#### Excerpted records
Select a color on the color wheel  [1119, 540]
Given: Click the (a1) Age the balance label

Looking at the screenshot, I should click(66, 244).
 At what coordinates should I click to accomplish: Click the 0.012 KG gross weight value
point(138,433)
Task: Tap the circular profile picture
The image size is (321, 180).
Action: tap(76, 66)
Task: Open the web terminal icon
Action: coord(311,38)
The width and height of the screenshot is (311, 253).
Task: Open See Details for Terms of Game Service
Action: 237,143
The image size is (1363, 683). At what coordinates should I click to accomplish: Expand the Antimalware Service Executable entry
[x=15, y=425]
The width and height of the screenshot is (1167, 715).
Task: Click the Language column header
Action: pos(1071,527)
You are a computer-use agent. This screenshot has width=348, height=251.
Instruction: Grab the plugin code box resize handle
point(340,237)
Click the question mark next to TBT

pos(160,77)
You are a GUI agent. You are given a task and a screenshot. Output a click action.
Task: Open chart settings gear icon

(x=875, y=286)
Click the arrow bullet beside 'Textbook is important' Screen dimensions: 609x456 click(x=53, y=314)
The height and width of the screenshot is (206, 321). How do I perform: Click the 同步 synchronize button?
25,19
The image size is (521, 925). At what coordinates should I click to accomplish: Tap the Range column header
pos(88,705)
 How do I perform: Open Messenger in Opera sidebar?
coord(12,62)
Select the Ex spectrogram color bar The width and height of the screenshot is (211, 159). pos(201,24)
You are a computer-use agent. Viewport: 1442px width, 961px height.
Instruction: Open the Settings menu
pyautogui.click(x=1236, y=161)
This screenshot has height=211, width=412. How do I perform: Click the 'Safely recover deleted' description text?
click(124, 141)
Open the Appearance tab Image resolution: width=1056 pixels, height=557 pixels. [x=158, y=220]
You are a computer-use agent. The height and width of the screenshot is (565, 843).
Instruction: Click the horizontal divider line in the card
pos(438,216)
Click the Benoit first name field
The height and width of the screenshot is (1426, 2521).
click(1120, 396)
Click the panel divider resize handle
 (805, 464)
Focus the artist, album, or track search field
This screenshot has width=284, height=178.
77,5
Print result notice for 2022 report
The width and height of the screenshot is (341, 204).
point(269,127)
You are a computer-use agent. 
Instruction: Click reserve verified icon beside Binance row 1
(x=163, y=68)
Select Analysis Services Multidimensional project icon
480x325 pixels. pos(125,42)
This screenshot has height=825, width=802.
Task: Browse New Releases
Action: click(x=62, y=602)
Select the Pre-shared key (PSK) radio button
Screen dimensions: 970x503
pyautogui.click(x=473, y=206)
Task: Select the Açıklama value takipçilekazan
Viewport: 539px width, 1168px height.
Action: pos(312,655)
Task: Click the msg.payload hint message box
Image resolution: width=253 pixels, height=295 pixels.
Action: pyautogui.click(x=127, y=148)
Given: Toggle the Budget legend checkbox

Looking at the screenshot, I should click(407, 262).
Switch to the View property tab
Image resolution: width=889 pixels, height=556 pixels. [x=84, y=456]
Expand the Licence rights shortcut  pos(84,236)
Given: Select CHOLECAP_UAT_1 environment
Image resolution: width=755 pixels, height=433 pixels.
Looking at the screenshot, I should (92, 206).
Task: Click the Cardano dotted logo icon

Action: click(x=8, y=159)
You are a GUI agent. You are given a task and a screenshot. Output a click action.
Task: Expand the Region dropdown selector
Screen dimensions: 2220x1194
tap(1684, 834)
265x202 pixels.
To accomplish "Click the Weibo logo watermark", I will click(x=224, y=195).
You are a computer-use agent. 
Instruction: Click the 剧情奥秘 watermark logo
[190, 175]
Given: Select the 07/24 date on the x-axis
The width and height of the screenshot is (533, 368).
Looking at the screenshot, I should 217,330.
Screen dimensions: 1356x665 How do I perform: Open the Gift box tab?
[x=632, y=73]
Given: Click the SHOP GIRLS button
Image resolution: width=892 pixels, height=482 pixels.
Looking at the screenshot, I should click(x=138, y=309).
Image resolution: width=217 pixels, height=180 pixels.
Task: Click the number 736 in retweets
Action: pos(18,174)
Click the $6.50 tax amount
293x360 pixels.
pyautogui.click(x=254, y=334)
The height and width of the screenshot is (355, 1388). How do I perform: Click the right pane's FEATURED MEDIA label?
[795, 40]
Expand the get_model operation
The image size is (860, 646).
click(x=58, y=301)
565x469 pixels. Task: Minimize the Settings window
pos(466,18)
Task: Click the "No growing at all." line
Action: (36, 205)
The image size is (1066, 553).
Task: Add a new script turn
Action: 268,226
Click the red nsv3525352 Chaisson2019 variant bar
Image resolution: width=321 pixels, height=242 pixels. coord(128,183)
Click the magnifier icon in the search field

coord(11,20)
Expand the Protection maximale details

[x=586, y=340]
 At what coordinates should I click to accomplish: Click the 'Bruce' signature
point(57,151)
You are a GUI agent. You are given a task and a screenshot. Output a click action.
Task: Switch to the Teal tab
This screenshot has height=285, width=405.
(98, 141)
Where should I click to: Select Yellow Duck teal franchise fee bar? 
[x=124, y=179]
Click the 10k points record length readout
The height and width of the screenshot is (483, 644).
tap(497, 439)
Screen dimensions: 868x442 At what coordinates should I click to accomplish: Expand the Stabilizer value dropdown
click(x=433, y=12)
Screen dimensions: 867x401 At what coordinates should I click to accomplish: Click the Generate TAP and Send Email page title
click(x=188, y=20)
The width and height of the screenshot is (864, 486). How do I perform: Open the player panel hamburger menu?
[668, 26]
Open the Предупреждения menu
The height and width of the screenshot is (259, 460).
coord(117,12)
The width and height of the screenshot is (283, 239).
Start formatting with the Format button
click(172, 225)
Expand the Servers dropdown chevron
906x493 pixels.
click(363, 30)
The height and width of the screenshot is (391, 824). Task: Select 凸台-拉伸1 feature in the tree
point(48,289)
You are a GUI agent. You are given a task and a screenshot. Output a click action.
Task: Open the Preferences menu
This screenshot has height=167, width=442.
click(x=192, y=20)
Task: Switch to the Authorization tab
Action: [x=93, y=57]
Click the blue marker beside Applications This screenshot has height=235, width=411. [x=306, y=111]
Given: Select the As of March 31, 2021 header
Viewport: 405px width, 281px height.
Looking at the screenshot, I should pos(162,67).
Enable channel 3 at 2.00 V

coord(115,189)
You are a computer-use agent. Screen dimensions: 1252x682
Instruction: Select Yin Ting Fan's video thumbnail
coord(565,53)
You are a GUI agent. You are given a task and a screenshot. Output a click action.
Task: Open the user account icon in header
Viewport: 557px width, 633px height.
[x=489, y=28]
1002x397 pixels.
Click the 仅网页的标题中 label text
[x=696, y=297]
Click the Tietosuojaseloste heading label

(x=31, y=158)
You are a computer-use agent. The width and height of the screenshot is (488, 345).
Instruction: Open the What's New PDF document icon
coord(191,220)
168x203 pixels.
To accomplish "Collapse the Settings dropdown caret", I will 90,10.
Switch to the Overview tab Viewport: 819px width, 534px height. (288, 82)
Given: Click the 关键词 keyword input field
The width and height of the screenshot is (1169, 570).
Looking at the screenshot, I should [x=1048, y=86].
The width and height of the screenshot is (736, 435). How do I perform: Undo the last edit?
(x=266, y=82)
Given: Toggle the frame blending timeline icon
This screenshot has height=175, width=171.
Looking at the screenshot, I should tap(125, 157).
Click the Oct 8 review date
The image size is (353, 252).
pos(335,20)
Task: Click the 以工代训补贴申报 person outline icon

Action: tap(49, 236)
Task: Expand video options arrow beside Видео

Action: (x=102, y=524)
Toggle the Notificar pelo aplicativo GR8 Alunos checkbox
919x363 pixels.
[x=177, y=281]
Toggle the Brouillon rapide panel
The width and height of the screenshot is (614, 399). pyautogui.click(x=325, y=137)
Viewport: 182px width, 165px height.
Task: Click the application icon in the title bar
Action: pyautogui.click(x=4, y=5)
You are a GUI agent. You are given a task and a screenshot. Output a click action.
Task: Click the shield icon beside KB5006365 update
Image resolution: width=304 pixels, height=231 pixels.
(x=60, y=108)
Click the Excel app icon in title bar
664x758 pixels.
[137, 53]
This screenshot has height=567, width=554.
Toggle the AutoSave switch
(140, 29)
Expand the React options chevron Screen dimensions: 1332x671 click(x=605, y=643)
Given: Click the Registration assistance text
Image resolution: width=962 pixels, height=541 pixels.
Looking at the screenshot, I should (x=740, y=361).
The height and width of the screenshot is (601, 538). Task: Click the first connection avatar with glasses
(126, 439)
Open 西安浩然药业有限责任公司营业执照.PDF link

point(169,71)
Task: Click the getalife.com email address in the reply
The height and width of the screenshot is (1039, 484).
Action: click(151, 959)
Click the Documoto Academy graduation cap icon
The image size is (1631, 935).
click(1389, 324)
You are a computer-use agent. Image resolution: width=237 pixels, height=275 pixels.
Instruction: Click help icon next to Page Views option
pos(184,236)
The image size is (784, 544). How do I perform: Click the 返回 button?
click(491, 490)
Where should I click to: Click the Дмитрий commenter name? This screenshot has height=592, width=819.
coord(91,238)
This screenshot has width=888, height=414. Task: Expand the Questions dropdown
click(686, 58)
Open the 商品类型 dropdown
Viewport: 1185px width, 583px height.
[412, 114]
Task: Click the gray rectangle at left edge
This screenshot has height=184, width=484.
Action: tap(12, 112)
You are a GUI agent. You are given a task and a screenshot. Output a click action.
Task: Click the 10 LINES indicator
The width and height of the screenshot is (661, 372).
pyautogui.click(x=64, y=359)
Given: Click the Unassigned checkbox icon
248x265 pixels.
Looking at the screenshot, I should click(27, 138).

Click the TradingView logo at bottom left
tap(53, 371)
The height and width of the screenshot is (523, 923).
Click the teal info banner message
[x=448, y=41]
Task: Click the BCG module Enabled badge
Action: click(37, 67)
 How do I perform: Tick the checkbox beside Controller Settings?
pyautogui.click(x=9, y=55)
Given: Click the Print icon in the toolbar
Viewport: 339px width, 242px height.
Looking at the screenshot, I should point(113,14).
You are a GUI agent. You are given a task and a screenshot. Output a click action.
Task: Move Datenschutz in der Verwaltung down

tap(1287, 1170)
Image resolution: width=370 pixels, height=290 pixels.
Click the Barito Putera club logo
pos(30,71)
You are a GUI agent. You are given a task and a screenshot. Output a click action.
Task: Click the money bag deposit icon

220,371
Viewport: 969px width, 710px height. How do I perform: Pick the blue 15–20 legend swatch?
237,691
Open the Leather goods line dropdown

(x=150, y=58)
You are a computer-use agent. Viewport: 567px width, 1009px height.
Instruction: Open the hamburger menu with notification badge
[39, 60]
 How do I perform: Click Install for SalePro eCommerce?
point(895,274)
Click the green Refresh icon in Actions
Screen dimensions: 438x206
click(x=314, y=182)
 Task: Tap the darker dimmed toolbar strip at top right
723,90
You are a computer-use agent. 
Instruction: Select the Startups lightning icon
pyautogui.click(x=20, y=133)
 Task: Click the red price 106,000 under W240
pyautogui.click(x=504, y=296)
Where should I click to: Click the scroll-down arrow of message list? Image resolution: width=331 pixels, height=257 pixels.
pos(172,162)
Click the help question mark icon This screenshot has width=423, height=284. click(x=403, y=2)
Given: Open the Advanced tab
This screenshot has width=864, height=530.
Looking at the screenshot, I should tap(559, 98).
########
In the data above, find the line with "The image size is (784, 544)." and the line with "Given: Click the Unassigned checkbox icon". Retype both, plus every line between them, exactly.

- Your solution -
The image size is (784, 544). How do I perform: Click the 返回 button?
click(491, 490)
Where should I click to: Click the Дмитрий commenter name? This screenshot has height=592, width=819.
coord(91,238)
This screenshot has width=888, height=414. Task: Expand the Questions dropdown
click(686, 58)
Open the 商品类型 dropdown
Viewport: 1185px width, 583px height.
[412, 114]
Task: Click the gray rectangle at left edge
This screenshot has height=184, width=484.
Action: tap(12, 112)
You are a GUI agent. You are given a task and a screenshot. Output a click action.
Task: Click the 10 LINES indicator
The width and height of the screenshot is (661, 372).
pyautogui.click(x=64, y=359)
Given: Click the Unassigned checkbox icon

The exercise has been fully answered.